------ Source data
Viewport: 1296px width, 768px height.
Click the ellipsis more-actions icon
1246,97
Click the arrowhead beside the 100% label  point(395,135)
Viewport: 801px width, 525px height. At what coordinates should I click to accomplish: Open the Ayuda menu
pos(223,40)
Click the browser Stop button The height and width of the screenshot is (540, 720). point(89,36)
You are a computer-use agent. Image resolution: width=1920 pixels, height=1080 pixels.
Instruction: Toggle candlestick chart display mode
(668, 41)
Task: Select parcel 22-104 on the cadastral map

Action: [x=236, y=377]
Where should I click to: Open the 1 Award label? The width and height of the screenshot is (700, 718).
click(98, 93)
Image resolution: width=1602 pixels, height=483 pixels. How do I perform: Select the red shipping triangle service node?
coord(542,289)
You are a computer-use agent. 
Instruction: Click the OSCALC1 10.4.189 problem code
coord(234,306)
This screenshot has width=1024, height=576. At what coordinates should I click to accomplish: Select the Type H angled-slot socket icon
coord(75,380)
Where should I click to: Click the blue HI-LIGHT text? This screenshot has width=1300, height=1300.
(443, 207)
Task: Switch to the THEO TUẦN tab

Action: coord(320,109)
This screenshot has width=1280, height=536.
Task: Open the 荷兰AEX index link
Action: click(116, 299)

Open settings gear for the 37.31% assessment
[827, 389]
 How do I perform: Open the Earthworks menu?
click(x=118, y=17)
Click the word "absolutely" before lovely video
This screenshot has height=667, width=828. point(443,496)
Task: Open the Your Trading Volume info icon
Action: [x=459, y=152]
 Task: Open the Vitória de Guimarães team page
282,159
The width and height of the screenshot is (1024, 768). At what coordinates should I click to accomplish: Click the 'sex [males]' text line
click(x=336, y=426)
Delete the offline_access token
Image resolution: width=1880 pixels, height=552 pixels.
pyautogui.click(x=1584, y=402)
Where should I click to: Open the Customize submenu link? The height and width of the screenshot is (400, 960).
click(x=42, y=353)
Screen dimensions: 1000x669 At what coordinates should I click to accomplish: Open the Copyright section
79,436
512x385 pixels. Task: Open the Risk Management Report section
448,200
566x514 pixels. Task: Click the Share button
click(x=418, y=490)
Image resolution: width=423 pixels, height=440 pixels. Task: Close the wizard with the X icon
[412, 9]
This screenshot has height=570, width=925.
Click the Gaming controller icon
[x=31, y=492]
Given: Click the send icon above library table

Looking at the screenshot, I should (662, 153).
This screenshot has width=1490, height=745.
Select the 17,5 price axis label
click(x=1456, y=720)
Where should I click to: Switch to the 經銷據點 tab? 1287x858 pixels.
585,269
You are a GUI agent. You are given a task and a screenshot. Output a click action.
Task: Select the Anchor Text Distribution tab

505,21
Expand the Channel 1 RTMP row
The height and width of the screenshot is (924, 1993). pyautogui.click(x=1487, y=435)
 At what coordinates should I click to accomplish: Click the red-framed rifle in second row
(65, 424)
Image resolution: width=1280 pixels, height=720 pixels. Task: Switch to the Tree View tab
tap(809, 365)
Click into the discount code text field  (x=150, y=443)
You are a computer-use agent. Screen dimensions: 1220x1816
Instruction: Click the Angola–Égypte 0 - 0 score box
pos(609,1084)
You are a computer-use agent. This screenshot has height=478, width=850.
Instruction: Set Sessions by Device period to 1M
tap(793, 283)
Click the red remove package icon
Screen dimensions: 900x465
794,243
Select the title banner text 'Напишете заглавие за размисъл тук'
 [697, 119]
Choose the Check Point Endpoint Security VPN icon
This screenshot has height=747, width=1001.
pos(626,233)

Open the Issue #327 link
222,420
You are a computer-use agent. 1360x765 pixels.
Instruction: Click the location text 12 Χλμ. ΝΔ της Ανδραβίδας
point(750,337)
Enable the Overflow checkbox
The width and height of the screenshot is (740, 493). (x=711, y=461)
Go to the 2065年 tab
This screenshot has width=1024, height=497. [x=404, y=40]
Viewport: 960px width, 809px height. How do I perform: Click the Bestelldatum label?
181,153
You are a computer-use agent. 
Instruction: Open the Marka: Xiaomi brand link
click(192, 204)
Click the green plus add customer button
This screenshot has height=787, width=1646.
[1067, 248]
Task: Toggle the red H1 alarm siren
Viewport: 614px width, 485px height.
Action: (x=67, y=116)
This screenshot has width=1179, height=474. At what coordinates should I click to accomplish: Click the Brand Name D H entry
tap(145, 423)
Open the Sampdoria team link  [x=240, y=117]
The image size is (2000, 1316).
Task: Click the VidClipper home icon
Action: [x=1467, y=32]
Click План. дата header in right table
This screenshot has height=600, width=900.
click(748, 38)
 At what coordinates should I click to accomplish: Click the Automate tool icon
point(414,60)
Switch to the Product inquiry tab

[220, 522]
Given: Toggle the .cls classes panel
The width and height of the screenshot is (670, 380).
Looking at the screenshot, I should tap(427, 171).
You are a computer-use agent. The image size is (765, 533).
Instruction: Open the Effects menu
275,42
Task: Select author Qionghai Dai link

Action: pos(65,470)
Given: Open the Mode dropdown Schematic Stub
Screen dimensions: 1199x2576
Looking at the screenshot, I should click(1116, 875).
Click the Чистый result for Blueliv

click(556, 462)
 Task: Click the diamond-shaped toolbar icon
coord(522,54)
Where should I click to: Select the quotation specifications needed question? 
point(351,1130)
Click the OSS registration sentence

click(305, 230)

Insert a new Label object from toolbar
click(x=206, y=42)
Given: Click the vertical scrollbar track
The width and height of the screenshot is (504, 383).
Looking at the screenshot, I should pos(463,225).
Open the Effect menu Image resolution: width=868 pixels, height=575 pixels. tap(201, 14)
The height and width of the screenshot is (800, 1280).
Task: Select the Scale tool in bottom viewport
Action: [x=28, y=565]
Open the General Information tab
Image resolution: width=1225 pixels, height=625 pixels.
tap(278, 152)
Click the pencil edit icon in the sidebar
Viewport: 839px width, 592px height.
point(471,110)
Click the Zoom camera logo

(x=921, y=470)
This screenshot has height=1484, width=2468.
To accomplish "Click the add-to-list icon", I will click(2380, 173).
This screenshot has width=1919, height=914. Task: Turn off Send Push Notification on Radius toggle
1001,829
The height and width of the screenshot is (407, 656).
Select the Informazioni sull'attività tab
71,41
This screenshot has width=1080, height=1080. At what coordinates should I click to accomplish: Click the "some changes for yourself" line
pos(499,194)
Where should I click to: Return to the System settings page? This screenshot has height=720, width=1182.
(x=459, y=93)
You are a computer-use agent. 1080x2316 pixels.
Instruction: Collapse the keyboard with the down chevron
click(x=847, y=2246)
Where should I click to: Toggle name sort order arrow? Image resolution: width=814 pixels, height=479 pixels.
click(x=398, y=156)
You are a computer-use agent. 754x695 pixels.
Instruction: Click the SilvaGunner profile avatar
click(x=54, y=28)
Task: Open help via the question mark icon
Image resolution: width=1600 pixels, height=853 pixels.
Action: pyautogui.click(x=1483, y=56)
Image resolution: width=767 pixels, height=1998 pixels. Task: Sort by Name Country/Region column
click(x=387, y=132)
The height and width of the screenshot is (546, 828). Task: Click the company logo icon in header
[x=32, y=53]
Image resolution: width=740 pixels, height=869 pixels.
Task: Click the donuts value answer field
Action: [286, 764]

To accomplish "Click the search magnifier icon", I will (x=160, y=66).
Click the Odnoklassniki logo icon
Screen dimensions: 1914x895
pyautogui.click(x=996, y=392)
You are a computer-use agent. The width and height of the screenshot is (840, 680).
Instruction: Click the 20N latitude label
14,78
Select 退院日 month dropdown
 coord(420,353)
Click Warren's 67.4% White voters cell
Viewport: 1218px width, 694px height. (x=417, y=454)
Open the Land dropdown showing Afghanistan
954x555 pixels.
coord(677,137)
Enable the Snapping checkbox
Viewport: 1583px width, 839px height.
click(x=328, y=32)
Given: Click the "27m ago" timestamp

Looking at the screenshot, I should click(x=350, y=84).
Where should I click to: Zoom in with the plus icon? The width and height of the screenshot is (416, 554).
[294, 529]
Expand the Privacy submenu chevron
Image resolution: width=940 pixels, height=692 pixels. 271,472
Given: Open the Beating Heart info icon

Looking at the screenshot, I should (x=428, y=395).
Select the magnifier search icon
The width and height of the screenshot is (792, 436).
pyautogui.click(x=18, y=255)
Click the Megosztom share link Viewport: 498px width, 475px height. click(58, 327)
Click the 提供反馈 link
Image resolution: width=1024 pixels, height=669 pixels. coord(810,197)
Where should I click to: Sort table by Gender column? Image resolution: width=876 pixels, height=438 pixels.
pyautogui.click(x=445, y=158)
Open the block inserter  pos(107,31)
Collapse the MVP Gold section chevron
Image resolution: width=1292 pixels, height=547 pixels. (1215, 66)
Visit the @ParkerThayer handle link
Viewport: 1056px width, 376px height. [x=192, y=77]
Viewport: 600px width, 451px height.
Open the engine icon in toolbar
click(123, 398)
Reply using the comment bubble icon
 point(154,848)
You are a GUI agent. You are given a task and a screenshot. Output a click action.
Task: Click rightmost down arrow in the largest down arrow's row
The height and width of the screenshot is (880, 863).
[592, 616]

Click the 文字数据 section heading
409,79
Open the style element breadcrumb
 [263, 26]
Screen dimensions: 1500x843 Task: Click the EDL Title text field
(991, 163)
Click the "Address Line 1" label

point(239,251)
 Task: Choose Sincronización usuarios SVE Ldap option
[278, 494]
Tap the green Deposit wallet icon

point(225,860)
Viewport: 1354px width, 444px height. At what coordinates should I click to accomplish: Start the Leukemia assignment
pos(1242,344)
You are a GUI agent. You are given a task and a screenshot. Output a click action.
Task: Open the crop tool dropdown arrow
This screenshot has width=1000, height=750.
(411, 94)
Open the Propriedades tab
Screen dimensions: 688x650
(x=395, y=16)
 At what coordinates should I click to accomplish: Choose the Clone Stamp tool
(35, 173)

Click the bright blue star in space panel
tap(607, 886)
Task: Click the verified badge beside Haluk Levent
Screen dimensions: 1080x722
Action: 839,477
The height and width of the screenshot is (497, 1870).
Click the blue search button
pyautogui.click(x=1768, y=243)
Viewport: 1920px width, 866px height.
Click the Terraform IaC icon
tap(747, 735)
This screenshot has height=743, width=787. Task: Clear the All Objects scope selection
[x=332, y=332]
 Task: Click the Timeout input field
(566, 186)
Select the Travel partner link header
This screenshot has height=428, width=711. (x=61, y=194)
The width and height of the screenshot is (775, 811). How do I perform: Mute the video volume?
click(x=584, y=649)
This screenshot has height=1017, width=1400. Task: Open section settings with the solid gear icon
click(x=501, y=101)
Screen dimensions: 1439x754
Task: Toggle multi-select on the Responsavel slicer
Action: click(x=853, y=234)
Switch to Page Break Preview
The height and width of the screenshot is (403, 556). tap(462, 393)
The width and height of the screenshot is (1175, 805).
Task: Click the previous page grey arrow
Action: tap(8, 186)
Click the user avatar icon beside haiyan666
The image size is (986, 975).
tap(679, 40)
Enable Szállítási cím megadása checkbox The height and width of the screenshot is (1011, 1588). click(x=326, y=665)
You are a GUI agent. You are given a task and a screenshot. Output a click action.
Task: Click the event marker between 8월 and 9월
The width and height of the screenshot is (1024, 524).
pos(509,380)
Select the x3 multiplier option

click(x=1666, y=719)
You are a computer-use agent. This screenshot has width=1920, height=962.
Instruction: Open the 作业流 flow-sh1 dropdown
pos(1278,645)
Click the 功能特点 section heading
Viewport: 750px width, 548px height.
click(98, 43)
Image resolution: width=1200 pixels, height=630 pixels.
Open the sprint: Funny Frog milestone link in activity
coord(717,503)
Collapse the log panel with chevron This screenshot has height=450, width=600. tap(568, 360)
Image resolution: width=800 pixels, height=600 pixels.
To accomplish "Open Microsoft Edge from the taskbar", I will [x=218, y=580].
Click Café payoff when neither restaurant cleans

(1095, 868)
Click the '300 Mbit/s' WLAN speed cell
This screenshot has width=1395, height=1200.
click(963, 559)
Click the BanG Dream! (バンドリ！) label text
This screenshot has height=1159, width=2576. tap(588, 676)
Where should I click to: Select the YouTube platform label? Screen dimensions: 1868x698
------------
# Task to carry out:
Word for word, repeat the data from its first line through the line with "Click the browser", including both of those lines and no others.

# Output:
Viewport: 1296px width, 768px height.
Click the ellipsis more-actions icon
1246,97
Click the arrowhead beside the 100% label  point(395,135)
Viewport: 801px width, 525px height. At what coordinates should I click to accomplish: Open the Ayuda menu
pos(223,40)
Click the browser Stop button The height and width of the screenshot is (540, 720). point(89,36)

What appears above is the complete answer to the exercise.